**Problem details:** Your answer must be the lines from the one containing "Task: View the 2,249 likes list" through the last line below, copied exactly, with no pictures.

[[ Supplied data, beginning ]]

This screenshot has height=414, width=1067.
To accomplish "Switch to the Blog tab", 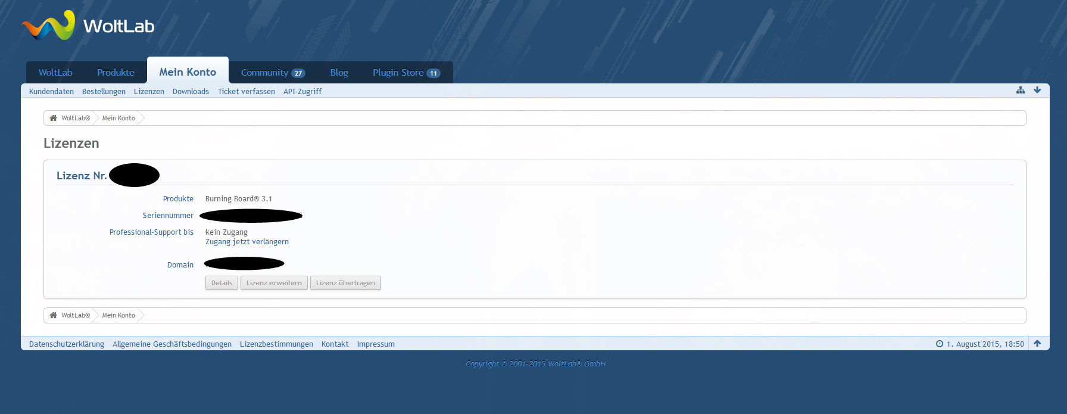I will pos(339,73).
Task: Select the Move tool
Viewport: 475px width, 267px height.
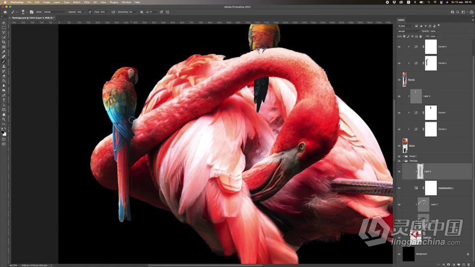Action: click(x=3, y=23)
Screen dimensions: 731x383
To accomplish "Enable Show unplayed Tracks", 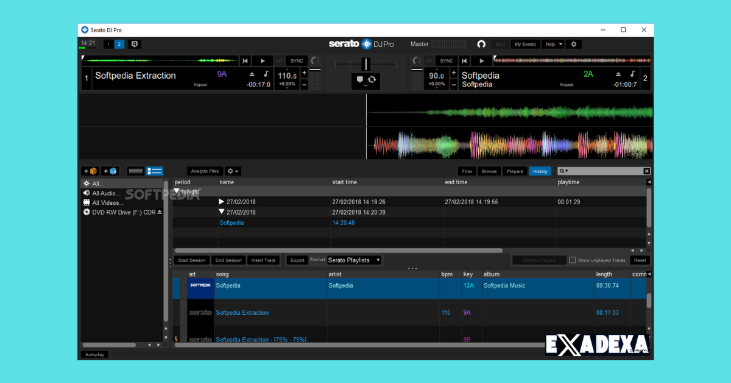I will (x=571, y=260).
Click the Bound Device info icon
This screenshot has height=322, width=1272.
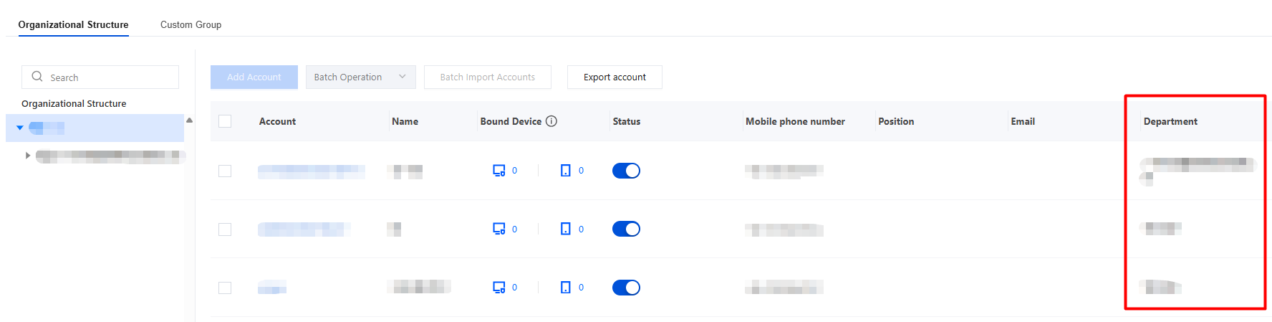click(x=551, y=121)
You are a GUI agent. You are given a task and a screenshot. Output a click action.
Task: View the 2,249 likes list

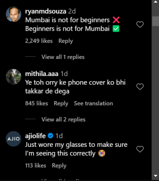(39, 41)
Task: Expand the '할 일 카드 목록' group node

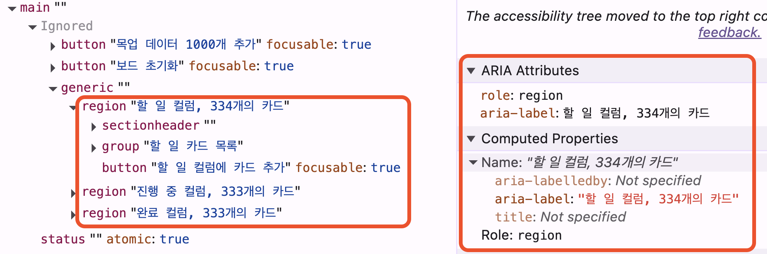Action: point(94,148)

[[ Supplied data, end ]]

**Exercise solution:**
Task: View the 2,249 likes list

(39, 41)
Task: Expand the '할 일 카드 목록' group node

Action: point(94,148)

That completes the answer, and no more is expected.